Real-time PCR was conducted using SYBR Green PCR MasterMix according to the manufacturer’s instructions. Quantitative real-time PCR (qRT-PCR) was performed using approximately 200 ng of SYBR Green PCR MasterMix in an ABI 7300 system (Applied Biosystems, Foster City, CA, USA). PCR conditions were 95 °C for 120 s, 60 °C for 30 s, and 72 °C for 30 s for 40 cycles. Sample cells from three plates were run in duplicate, using the threshold suggested by the software for the instrument to calculate Ct.

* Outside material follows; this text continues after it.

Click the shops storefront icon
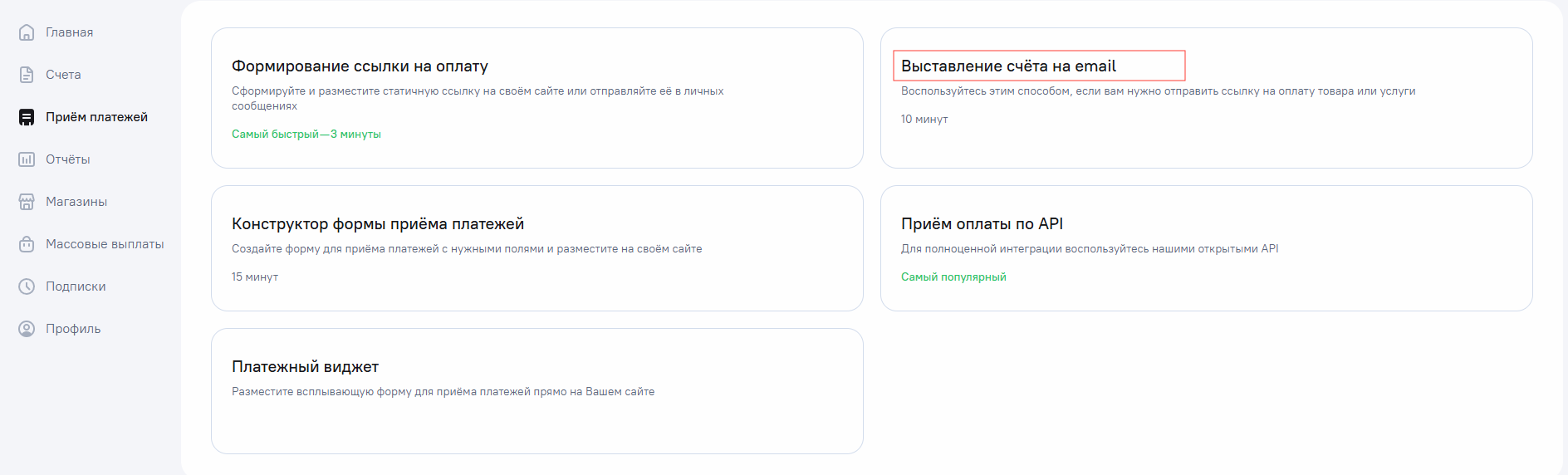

To normalize readings, we used Ct values from 18s as internal controls for each run, obtaining a delta Ct value for each gene. (AIF F: GATTGCAACAGGAGGTACTCCAAGA, R: GATTTGACTTCCCGTGAAATCTTCTC; Caspase 3 F: GGAAGCGAATCAATGGACTCTGG R: GCATCGACATCTGTACCAGACC; Caspase 8 F: AGAAGAGGGTCATCCTGGGAGA R: TCAGGACTTCCTTCAAGGCTGC; Caspase 9 F: TTCCCAGGTTTTGTTTCCTG, R: CCTTTCACCGAAACAGCATT; BAX F: TCAGGATGCGGTCCACCAAGAAG, R: TGTGTCCACGGCGGCAATCATC; BCL-2 F: GCCACTTACCTGAATGACCACC, R: AACCAGCGGTTGAAGCGTTCCT; and GAPDH F: GTCTCCTCTGACTTCAACAGCG R: ACCACCCTGTTGCTGTAGCCAA).

Statistical analysis

All data were reported as the mean (±S.E.M.) of at least three separate experiments. A t-test or one-way ANOVA with post hoc test was employed for statistical analysis, with significant differences determined as P<0.05.